- **Aim of the task**:
Everything from the line containing "Task: Click the NH avatar badge" through the final line of the material is to be restated word for word, and only that.

- **Input data**:
*** Block opens ***

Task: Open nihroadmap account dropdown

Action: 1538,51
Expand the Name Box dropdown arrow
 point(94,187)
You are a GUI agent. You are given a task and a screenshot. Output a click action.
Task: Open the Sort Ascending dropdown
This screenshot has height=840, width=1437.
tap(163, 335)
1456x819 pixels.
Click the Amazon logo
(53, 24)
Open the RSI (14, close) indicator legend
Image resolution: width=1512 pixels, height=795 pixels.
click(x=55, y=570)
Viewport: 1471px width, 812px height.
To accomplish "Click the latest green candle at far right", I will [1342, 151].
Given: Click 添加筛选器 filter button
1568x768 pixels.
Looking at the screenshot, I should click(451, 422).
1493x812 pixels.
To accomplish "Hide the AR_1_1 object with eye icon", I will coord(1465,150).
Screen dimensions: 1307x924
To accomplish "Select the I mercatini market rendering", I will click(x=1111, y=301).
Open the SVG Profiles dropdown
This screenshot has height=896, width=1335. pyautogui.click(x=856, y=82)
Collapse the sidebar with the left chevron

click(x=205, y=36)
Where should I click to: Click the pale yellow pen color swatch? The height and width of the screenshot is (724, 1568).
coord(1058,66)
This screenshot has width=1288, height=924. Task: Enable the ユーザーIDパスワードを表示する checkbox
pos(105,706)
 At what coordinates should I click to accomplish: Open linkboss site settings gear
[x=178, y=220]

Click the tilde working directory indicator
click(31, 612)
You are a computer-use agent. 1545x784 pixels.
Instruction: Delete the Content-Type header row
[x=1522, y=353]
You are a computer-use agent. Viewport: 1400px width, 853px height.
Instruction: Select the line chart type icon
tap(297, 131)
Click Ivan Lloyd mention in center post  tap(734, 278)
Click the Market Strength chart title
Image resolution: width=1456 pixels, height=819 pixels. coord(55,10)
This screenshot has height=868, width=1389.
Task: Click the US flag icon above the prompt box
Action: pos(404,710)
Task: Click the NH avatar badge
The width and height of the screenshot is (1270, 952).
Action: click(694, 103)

*** Block closes ***

- **Solution for this task**:
Task: Click the NH avatar badge
The width and height of the screenshot is (1270, 952).
Action: click(694, 103)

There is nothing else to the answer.